ACTIVITY
Write out, with no changes, every line starting at the one that contains "Task: Click the Grok translation icon" and ending at the last line of the data below. Leave pictures out.

──────

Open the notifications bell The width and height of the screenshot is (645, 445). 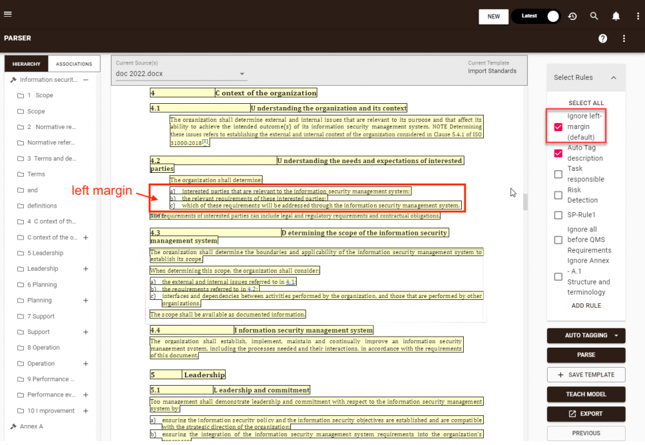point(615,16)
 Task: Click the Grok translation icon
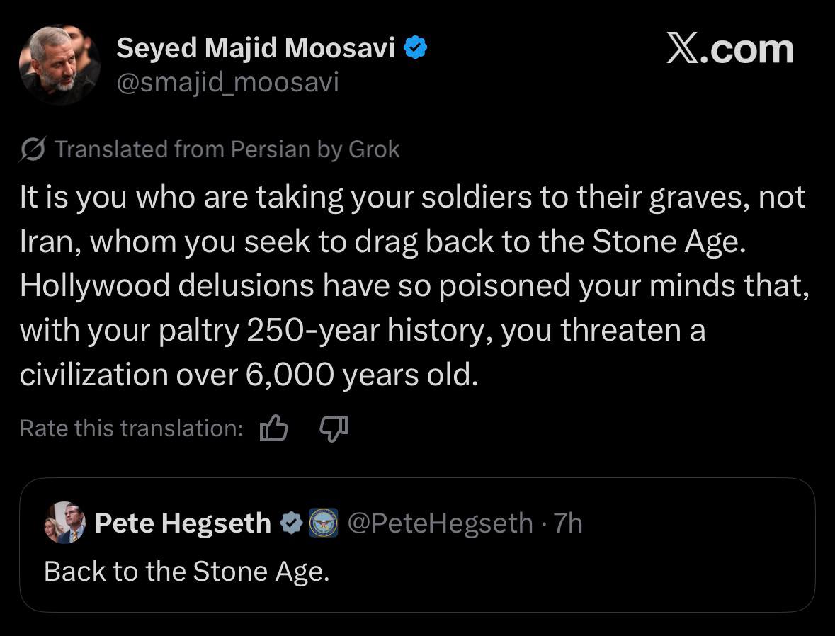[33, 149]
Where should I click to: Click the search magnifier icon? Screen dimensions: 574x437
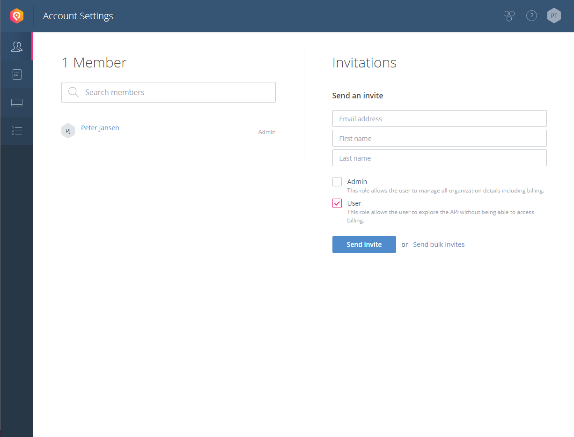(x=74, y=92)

──────

TASK SOLUTION
 Task: Click the Grok translation icon
[33, 149]
Where should I click to: Click the search magnifier icon? Screen dimensions: 574x437
(x=74, y=92)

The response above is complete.